October 3rd, 2018

Last night, while taking a hot bath and drinking one cold glass of Pinot Grigio (an activity that has become a Glorious Autumn Habit), I finished reading Ottessa Moshfegh’s My Year of Rest and Relaxation. Not a single character in this bleak satire is “likeable” (they are, of course, all loveable) and love them I did as they hurtled, lost, through their lives. Though hopeful moments are few and far between, the two that come at the end (amidst horrific mass death) are stunning. The book takes place in Manhattan between 2000 and 2001.

Death is present throughout the book–dead parents, dead dogs, dead fruit–and no one has a functional relationship with mortality because, according to the protagonist, their vanity (including her own) has gotten in the way. Thus the book reads like a contemporary literary vanitas: beautiful objects formally arranged to remind the reader that earthly goods (Louboutins for skulls, sleeping pills for wine, Whoopi Goldberg VHSs for hourglasses) are fleeting while spiritual peace is everlasting. The protagonist believes that a year of sleep will bring her this peace in a purity of form: “Mine was a quest for a new spirit.”
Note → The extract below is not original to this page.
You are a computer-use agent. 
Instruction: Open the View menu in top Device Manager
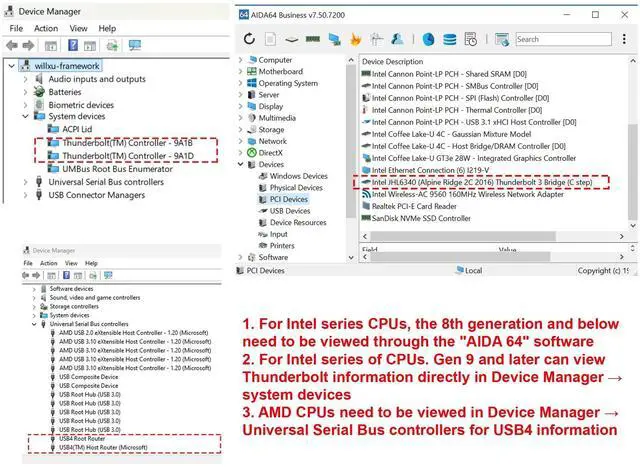pyautogui.click(x=78, y=28)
One of the last scenes of the novel takes place in the Metropolitan Museum of Art, and culminates in a tense interaction between the protagonist, a security guard, and a painting of grapes in which our sleeping beauty has at last, at long tortured last, seen some humanity. The suspense I felt here reminded me of this episode of the Art Curious podcast, about why certain people at certain times are driven to enter museums and destroy works of art.

But the protagonist does not destroy the art, she simply touches it, in a significant moment John Berger might reflect on as having “almost nothing to do with what anyone teaches about art. It’s as if the painting, absolutely still, soundless, becomes a corridor, connecting the moment it represents and the moment at which you are looking at it. And something travels down that corridor at a speed greater than light, throwing into question our way of measuring time itself.”

The water in my bath cooled; the wine in my glass warmed. I drained the tub and turned on the latest episode of KUWTK.  As I watched, the unnamed protagonist’s voice–fed up, mean and funny –was still running through my head. One reviewer said Moshfegh writes sentences “that are snipped as if the author has an extra row of teeth.” On the screen, Scott Disick takes a pair of dull scissors and saws through Kim Kardashian’s Fulani braids, which had begun to make her feel “claustrophobic.” It’s not her real hair anyway, she assured him and Khloe. And even if it was, she didn’t care, she needed out.